Required work
Return all lines of the records that contain the word "every".
** Data listing follows **
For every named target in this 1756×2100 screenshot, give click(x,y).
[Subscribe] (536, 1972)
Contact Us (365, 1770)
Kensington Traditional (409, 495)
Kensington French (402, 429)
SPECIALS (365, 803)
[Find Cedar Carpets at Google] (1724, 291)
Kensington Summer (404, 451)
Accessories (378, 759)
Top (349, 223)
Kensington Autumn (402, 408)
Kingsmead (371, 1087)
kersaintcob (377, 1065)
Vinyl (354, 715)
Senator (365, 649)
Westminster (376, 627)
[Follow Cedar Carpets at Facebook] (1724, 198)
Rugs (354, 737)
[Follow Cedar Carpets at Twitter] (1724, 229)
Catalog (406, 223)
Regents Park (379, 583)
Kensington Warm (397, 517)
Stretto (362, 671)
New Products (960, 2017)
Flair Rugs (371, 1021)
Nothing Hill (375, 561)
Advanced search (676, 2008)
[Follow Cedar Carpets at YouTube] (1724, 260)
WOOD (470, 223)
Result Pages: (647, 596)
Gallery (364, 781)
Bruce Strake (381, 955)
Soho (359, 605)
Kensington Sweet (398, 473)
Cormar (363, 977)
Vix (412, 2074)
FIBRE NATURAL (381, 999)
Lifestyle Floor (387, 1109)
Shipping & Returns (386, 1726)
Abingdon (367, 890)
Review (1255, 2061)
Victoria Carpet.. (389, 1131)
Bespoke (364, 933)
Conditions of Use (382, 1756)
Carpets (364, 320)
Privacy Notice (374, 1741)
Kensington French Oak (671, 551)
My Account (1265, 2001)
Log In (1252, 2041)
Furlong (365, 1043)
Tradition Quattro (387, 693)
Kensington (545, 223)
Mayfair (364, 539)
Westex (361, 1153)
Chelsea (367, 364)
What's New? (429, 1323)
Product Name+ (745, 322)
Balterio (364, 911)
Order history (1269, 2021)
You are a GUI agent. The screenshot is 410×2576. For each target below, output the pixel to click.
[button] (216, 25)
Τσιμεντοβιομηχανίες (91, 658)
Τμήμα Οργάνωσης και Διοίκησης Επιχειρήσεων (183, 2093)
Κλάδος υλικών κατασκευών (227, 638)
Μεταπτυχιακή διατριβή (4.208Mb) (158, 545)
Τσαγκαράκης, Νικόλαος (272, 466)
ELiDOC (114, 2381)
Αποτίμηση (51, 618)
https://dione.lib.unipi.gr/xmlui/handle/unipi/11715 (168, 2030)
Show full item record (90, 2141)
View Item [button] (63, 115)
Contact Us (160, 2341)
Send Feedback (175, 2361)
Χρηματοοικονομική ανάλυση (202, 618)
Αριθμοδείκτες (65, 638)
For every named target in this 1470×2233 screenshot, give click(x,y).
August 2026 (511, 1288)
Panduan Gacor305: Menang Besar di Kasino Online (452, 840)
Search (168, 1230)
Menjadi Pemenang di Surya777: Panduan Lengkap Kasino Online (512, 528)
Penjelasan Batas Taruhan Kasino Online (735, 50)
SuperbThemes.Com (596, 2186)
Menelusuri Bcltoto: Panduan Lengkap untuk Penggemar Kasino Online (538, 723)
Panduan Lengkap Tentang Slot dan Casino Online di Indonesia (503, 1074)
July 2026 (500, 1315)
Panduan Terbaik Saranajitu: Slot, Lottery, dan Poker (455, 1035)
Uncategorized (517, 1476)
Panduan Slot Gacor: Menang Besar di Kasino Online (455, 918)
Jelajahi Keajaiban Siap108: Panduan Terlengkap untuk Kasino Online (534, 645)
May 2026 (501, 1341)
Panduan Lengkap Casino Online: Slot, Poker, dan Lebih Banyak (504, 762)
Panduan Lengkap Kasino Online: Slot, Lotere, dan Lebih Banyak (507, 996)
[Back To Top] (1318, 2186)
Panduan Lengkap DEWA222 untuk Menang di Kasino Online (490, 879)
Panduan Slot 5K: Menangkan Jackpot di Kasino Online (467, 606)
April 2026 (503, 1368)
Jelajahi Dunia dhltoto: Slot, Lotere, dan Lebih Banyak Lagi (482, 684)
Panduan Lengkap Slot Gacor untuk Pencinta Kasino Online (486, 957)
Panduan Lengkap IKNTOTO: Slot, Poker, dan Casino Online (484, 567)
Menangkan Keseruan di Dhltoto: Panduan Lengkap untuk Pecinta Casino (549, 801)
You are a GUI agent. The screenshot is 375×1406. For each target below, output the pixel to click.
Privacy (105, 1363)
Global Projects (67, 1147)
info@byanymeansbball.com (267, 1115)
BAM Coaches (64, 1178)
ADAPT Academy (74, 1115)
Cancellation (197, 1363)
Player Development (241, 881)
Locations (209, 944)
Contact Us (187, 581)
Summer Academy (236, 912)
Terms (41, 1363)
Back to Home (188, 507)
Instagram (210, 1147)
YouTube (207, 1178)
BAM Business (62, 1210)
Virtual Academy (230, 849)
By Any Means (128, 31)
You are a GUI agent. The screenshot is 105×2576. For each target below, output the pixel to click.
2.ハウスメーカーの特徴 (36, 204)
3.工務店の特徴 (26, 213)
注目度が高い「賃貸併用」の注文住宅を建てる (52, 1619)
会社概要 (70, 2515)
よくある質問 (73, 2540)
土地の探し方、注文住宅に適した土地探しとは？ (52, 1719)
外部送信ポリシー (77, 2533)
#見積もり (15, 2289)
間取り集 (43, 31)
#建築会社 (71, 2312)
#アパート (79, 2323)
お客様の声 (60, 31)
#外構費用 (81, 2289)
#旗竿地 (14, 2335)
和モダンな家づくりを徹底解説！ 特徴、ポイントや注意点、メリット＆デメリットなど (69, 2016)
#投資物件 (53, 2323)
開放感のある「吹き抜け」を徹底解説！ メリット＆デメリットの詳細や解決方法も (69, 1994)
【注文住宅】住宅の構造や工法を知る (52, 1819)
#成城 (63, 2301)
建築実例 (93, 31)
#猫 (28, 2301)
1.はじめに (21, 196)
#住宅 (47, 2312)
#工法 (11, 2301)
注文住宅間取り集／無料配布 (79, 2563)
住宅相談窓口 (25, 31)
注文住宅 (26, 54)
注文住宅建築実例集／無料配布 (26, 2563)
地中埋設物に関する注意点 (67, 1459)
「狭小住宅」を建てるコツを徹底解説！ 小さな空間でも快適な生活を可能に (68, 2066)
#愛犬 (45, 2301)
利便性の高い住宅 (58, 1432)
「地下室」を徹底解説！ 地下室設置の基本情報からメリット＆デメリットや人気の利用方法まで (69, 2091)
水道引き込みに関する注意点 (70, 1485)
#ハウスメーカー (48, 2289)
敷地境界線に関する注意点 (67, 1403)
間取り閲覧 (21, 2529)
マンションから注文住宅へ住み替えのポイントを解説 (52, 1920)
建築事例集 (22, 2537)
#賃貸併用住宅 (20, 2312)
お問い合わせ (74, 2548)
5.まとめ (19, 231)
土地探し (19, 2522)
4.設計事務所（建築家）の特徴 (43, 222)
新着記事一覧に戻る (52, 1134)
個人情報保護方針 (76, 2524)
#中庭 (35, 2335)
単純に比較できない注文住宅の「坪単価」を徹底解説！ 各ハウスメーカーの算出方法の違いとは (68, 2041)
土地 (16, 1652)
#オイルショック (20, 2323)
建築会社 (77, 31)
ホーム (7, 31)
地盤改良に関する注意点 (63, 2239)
** End of Data listing **
Reply
For every named target in this 1756×2100 screenshot, give click(x,y).
For every named target in this 1470×2233 screenshot, give click(x,y).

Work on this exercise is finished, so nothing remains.